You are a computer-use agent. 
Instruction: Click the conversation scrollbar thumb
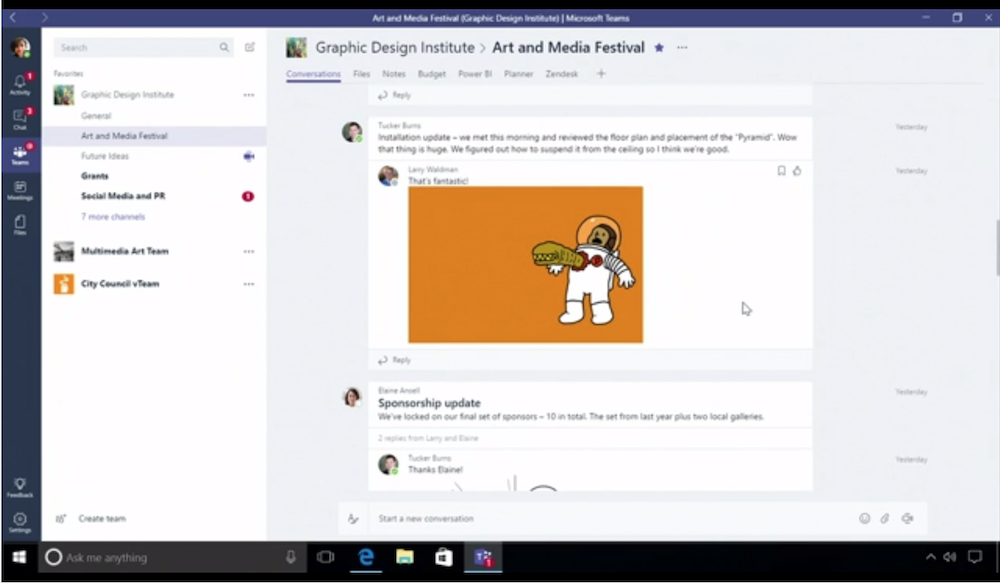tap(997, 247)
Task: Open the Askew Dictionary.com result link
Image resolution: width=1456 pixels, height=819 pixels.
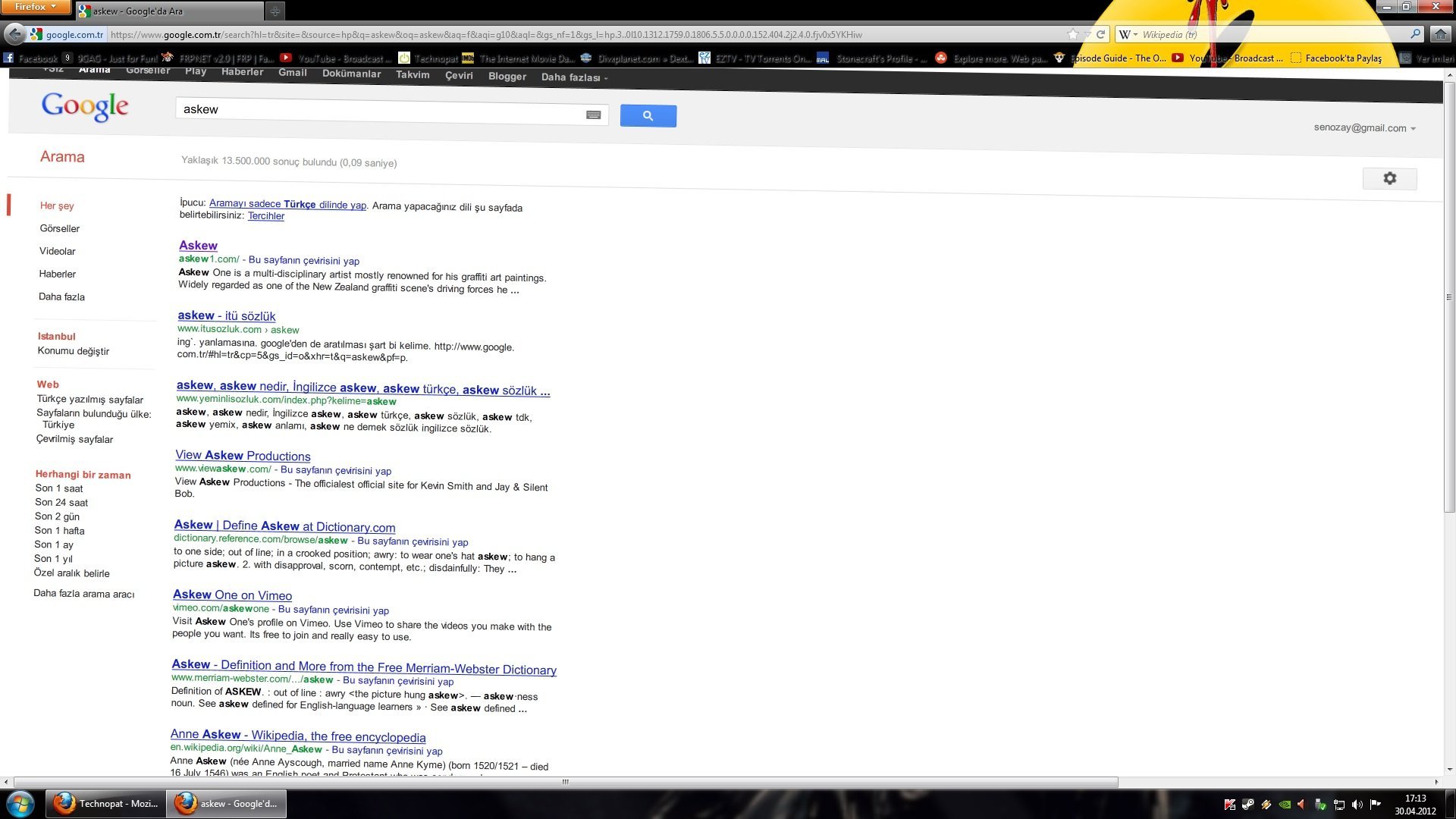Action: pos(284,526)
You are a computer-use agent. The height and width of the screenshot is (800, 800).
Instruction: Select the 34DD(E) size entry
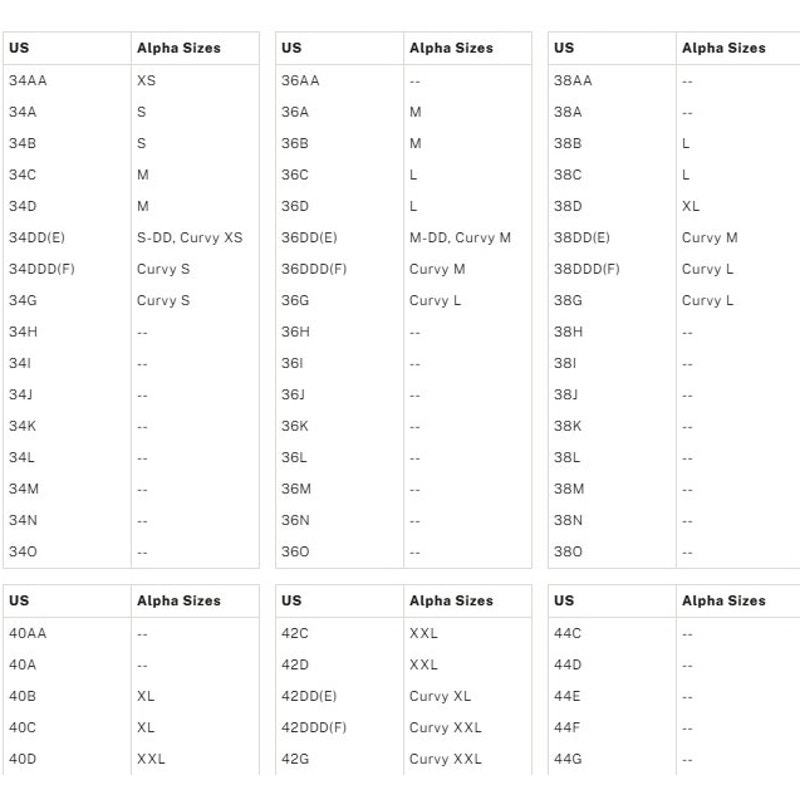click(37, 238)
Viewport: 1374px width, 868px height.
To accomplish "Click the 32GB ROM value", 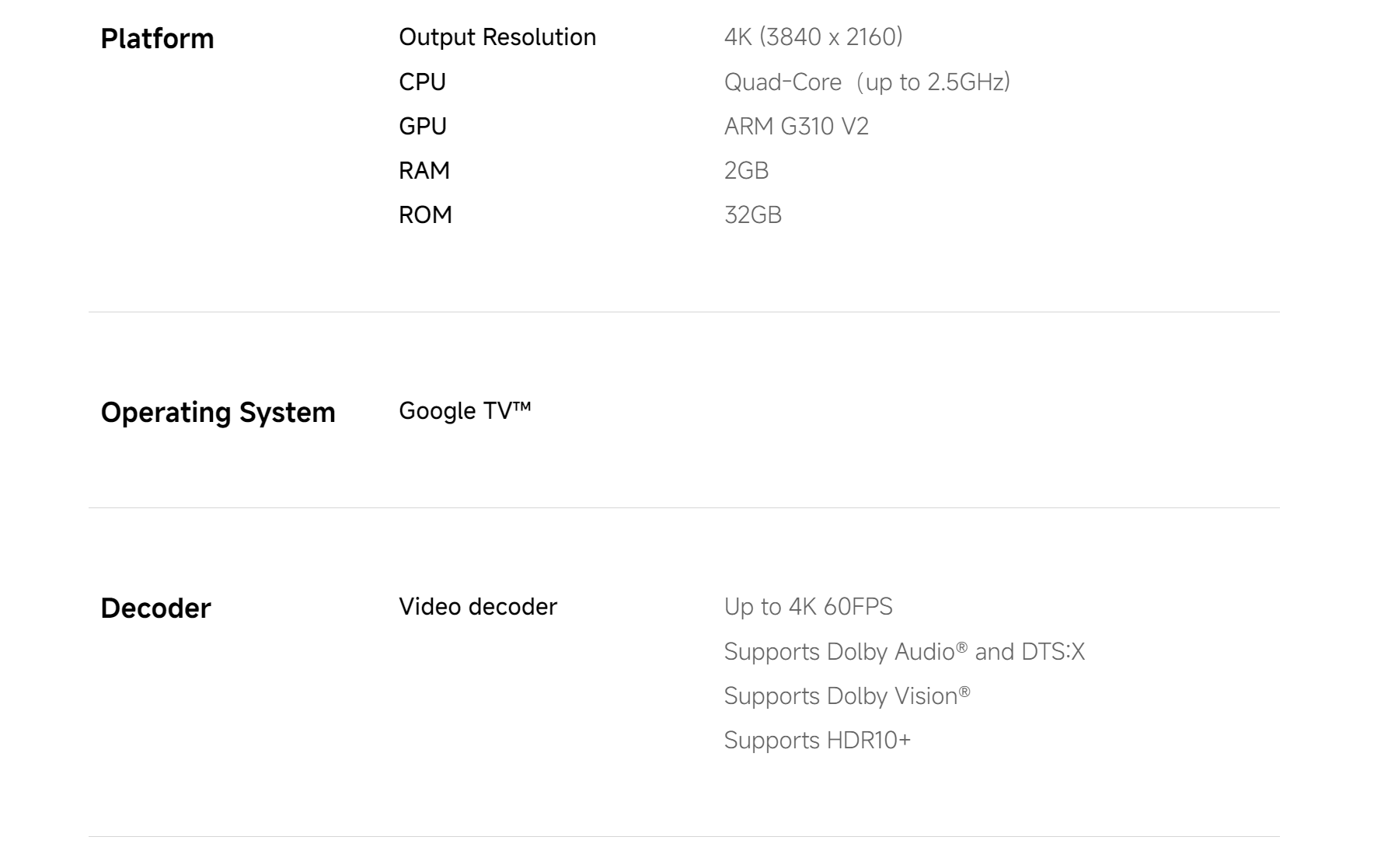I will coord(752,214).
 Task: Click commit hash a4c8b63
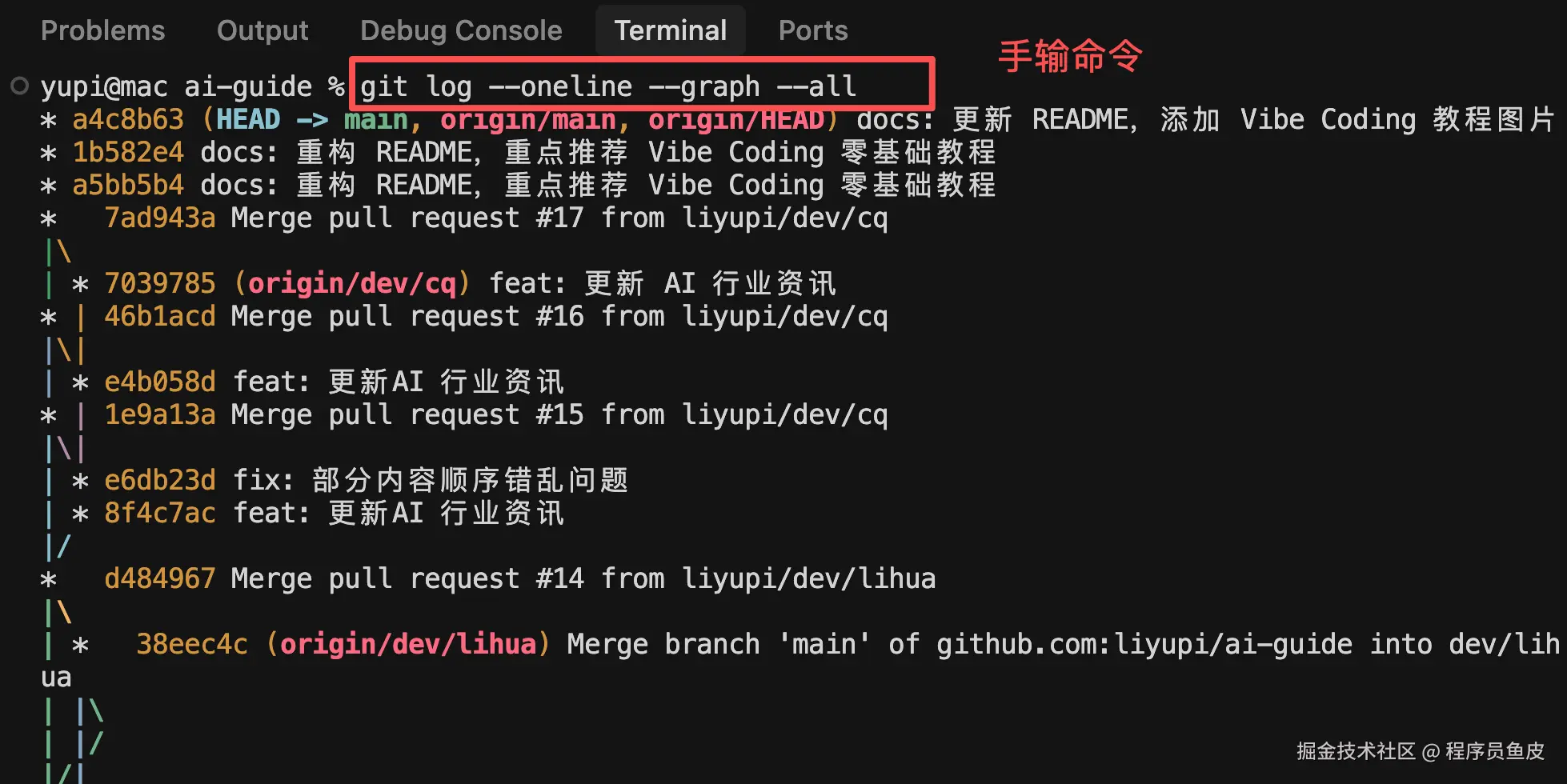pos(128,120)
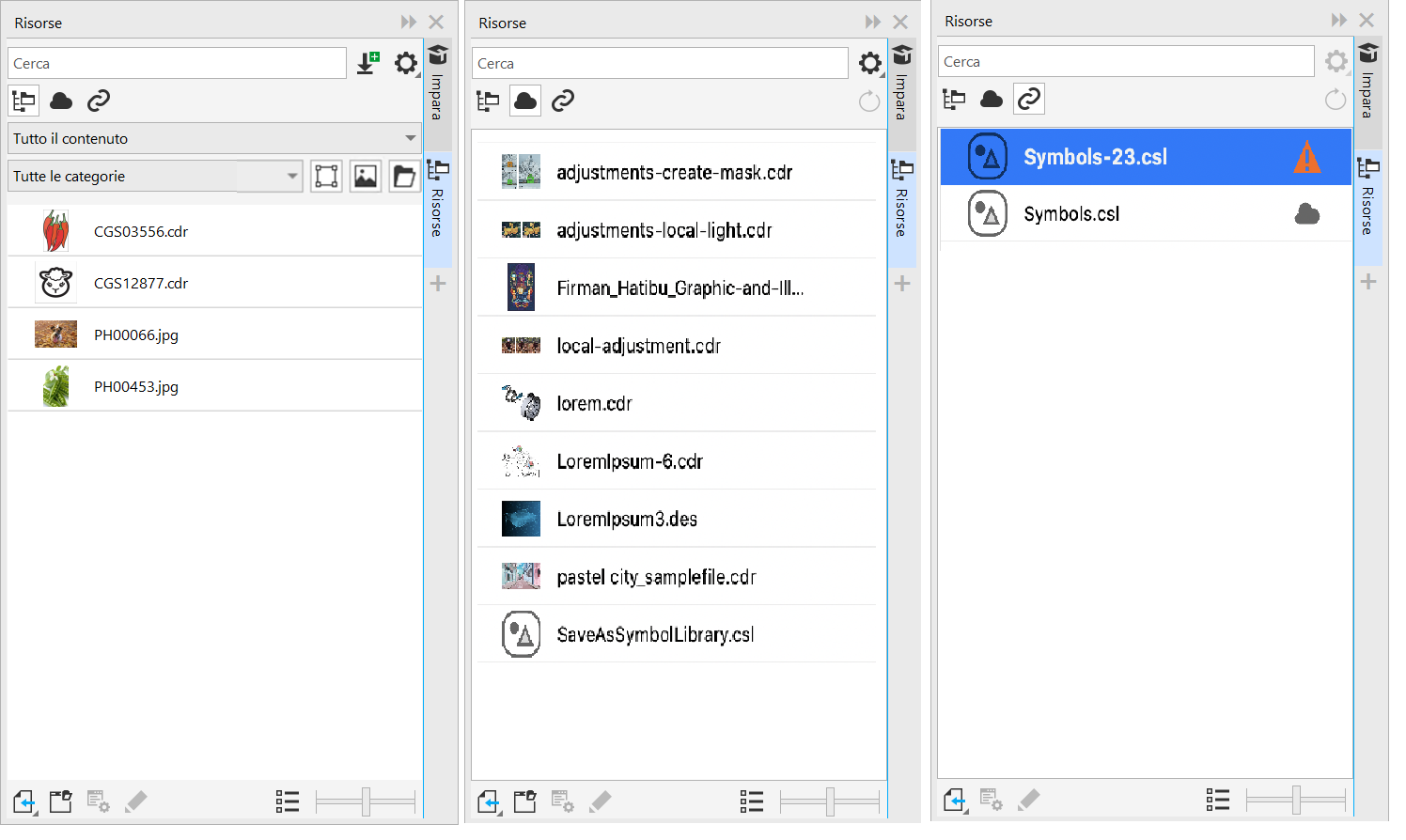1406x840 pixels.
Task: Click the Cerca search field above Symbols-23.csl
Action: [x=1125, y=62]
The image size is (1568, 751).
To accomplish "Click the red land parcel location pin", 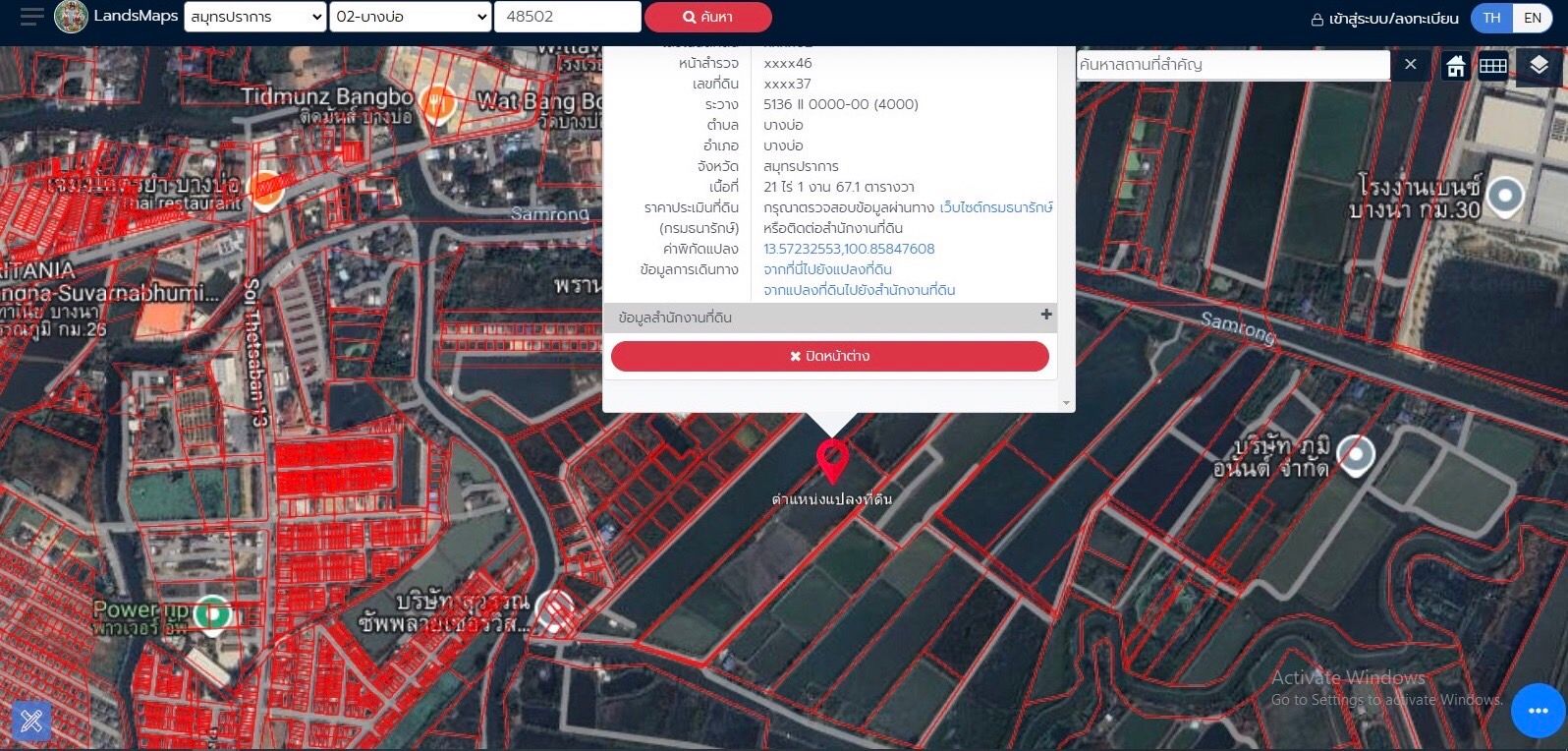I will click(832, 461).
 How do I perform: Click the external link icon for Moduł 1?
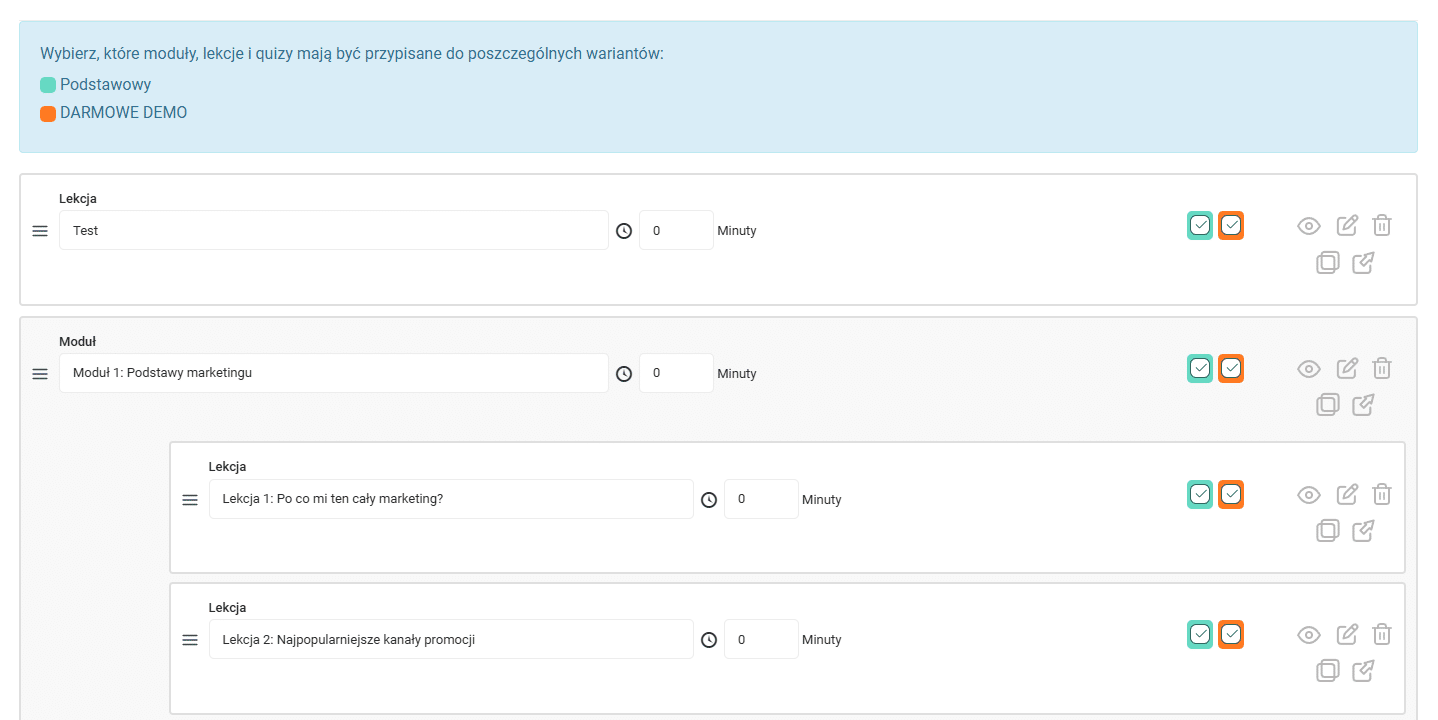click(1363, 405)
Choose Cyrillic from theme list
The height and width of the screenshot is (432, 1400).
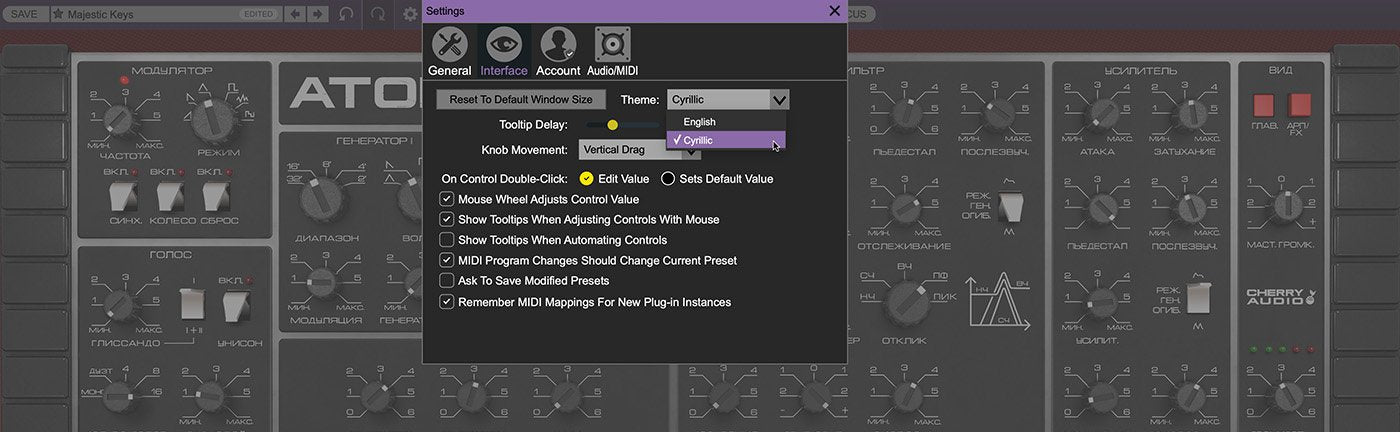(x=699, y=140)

#####

Exercise details: Select each line in the rows above that contains the string "height", treating uppercase and lowercase letters as distinct.

Task solution:
Image resolution: width=1456 pixels, height=819 pixels.
You are a computer-use agent. The height and width of the screenshot is (800, 800).
Viewport: 1374px width, 868px height.
The height and width of the screenshot is (432, 1400).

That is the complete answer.